O recenseamento é considerado, mesmo para os padrões atuais, bastante completo: traz o único registro oficial da população escrava nacional, os imigrantes separados por nacionalidade e faz ainda um inventário inédito dos grupos indígenas.

A análise dos números mostra um país essencialmente rural, de população predominantemente negra e mestiça, com uma parcela ainda significativa de escravos (15%). Revela também o início da política de “embranquecimento” do povo, com a entrada dos primeiros grupos de imigrantes europeus. Da população total de 1872 (9.930.478), 1.510.806 ainda eram escravos a despeito do fim do tráfico.

O levantamento está disponível na na página do IBGE, facilitando o cruzamento de dados do passado e do presente, revelando as intensas modificações pelas quais o país passou nesses 151 anos.

No fim do século XIX, aponta o levantamento, 58% dos residentes no país se declaravam “pardos ou pretos”, contra 38% que se diziam brancos.

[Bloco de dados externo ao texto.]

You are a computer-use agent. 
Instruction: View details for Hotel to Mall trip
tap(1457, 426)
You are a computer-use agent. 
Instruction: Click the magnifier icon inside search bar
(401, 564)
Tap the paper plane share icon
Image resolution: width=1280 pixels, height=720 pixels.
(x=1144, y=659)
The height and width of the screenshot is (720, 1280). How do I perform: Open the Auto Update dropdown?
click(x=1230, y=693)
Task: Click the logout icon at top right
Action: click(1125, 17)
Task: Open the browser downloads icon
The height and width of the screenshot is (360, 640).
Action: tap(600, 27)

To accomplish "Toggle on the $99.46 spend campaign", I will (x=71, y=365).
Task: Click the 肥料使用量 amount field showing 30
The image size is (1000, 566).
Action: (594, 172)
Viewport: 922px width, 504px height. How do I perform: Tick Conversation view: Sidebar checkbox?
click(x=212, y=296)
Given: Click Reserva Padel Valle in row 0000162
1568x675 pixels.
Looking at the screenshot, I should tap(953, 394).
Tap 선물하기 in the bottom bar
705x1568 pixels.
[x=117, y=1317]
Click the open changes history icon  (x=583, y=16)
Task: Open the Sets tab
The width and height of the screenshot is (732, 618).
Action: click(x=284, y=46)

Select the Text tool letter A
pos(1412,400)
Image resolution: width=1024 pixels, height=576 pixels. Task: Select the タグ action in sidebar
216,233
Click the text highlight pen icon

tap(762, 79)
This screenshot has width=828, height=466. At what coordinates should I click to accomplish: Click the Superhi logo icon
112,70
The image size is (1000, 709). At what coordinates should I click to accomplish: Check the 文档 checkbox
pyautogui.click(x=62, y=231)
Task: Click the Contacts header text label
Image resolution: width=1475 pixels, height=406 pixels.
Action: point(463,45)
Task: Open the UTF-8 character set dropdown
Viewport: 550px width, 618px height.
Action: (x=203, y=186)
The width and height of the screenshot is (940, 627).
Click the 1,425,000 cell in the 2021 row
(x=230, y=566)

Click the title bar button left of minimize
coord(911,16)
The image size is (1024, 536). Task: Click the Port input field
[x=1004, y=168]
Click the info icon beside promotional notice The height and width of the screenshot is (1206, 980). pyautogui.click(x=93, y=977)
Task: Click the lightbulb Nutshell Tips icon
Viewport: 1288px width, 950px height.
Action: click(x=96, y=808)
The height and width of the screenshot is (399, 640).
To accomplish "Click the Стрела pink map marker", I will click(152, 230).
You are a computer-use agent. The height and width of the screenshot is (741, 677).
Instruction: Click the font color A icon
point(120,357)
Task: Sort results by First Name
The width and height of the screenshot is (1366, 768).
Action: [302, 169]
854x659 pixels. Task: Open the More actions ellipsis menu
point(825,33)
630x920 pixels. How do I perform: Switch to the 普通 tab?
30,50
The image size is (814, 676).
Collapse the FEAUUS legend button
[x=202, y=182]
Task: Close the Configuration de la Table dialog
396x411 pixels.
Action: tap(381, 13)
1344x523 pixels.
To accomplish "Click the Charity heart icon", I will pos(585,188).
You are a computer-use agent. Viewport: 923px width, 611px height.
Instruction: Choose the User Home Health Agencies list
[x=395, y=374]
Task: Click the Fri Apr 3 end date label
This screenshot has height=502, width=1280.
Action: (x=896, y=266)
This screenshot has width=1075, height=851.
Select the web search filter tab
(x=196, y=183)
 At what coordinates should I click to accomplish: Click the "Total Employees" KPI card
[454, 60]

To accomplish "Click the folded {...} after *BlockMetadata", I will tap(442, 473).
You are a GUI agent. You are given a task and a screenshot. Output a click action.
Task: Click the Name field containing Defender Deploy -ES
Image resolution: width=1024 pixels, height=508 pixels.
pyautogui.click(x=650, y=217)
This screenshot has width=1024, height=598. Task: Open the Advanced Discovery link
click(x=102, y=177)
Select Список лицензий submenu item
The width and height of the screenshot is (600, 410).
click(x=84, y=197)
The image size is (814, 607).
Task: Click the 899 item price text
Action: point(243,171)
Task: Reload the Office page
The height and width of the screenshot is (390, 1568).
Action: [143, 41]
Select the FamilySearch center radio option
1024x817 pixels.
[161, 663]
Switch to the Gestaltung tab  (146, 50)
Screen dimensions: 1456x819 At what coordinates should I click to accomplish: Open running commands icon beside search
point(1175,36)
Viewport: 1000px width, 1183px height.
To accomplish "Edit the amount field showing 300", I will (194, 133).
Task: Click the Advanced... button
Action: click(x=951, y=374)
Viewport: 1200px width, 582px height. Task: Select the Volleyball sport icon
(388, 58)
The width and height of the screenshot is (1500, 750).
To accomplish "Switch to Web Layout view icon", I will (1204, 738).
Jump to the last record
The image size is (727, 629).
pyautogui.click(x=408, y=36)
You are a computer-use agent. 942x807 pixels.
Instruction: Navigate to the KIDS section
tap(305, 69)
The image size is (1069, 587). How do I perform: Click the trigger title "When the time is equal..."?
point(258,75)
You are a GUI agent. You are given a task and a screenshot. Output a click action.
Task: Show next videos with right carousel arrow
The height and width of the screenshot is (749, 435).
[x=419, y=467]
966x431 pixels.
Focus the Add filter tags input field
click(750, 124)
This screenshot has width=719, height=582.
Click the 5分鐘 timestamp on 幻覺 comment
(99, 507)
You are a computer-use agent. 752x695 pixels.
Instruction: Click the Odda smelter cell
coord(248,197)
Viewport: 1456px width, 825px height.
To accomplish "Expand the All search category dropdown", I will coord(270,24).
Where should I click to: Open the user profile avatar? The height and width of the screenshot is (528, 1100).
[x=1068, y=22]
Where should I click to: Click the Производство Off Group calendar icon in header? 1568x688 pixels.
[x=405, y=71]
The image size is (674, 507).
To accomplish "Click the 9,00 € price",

No censo de 2010, os percentuais são de 50,7% e 47,7%. Os índios perfaziam 4% do total, contra apenas 0,4% nas últimas contagens.
 

Distinção de origem foi feita apenas para brancos
Curiosamente, os indígenas ficaram durante 101 anos sem aparecer como categoria separada nos levantamentos populacionais, só retornando em 1991.

O censo de 1872 aponta o total da população de estrangeiros no Brasil: 382.132. Separa os brancos por origem. São 125.876 portugueses, 40.056 alemães e 8.222 italianos, entre várias outras nacionalidades citadas.

Mas, no caso dos negros, coloca-os todos no mesmo grupo: africanos. São 176.057 africanos vivendo no país naquele momento, segundo o levantamento. Mas a única divisão que eles mereceram foi entre escravos (138.358) e alforriados (37.699).